# Navico PH-8000 Autopilot



## TSOJOURNER (Dec 16, 1999)

I have just bought a Jeanneau SO 37.2. It has a Navico PH-8000 autopilot. The pilot when it works is reasonably good. It is however intermittant. The problem appears to be the PC-8000 controller. I am looking for schematic and specs on components. The circuit is simple but I need the voltage rating on the zener diode in the LED portion of the circuit. I will replace the whole autopilot at some point in the future in the mean time I am trying to get reliable operation back at minimal cost.


----------



## SailorMitch (Nov 18, 2005)

Call or email Simrad.
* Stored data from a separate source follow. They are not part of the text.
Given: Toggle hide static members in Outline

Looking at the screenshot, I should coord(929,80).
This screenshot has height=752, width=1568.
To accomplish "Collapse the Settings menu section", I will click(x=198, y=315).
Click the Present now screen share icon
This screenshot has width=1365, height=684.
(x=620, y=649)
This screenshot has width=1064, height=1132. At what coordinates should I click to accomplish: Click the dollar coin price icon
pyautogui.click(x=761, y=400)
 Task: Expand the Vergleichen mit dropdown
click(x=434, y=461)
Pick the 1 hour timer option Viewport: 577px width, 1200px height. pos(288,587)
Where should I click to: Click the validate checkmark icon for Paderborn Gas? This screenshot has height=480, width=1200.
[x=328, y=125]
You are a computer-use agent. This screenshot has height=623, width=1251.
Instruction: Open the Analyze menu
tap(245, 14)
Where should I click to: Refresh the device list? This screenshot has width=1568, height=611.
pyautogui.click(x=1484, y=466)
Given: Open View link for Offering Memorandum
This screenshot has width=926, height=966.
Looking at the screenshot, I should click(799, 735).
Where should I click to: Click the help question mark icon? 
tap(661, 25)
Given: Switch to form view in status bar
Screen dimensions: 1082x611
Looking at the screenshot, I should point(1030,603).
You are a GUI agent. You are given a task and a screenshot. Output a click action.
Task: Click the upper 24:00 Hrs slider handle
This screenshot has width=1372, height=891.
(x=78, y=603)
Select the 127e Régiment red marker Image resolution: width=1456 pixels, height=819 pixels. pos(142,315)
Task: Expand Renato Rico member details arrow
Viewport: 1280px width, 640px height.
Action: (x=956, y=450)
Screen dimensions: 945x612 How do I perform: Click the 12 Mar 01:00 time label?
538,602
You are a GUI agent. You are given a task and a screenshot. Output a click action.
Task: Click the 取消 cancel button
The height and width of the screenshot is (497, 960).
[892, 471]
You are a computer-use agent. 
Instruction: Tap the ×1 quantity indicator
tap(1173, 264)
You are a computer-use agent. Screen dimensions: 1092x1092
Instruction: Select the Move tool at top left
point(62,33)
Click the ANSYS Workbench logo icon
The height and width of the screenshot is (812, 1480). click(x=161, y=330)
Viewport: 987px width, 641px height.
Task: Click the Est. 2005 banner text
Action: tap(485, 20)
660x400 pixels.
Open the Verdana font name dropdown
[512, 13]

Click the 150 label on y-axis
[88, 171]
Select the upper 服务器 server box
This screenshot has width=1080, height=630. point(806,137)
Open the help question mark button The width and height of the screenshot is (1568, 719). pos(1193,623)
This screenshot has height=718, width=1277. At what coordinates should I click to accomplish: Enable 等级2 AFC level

They bought out Navico a couple of years ago and still market several Navico AP''s but with the Simrad name on them. They ought to be able to help.


----------



## markbergin (Apr 20, 2000)

If you still need this infomation contact me via e-mail. I''m not sure I have the information, but will check out my PH8000 documentation if you provide me with your return e-mail address


----------



## markbergin (Apr 20, 2000)

My email address is [email protected]


----------



## TSOJOURNER (Dec 16, 1999)

What is your experience with the PH8000? I was thinking of getting one for my 36 foot sailboat. Not so sure now.


----------



## TSOJOURNER (Dec 16, 1999)

As this unit is nolonger made I would suggest getting a current model for a new installation. Navman, Raymarine and Simrad come to mind.


----------



## TSOJOURNER (Dec 16, 1999)

has anyone checked out whether any of the Navico parts can be used with Newer Simrad parts... ie. Hyd. drive with new controller etc.
alan


----------



## carib99 (May 13, 2001)

I tried to get a Navico working again, and Simrad was willing to discuss it on the phone, but they were not able to help. They really don''t support the Navico line with parts or knowledge. I''d buy my next one from someone else. Good luck.


----------



## TSOJOURNER (Dec 16, 1999)

This is the reply I got from simrad: 
"Please check out our web-site @ simradusa.com
and click on autopilots and the AP12 or AP14H will be the replacement. We
also have a dealer list on our web-site so you can pick a dealer that you
feel comfortable with."
Read the specs on these two units, I am not sure it would work.... these are for smaller boats than the 8000 was designed for.


----------



## TSOJOURNER (Dec 16, 1999)

Well as they say a lot of water has gone under the keel since my first post. I have replaced all the components on the PC-8000 cockpit controller and no real improvement. Simrad distributor in Australia (where I am) doesn''t want to know me. I am taking one more shot at it then it will get scrapped and replaced with Navman or Raymarine. Better support and easier to get information about. With the level of support on Navico post merge with Simrad I am glad I don''t have any B&G instruments on board ;-)


----------



## TSOJOURNER (Dec 16, 1999)

I'm looking after a manual for the autopilot Navico JB 8000 and after the fluxgate compass HS 8000
Any help will be me verry much appreciated

Wilfried

wiack(at)hotmail(dot)com


----------



## DonaldA.Davis (Jan 6, 2001)

*Parts fo Navico PH8000 Auto Pilot*

I have a new JA8000 Junction Box and a new PU1A Reversing hydraulic pump unit that were spares for my 46 foot Morgan Sailboat which I no longer own. Intrested parties make offer plus shipping to Don Davis, email:[email protected]


----------



## tricom (Aug 2, 2009)

I am looking fo parts for my Navico PH 8000 auto pilot. Does anyone have an idea if anything is still available?


----------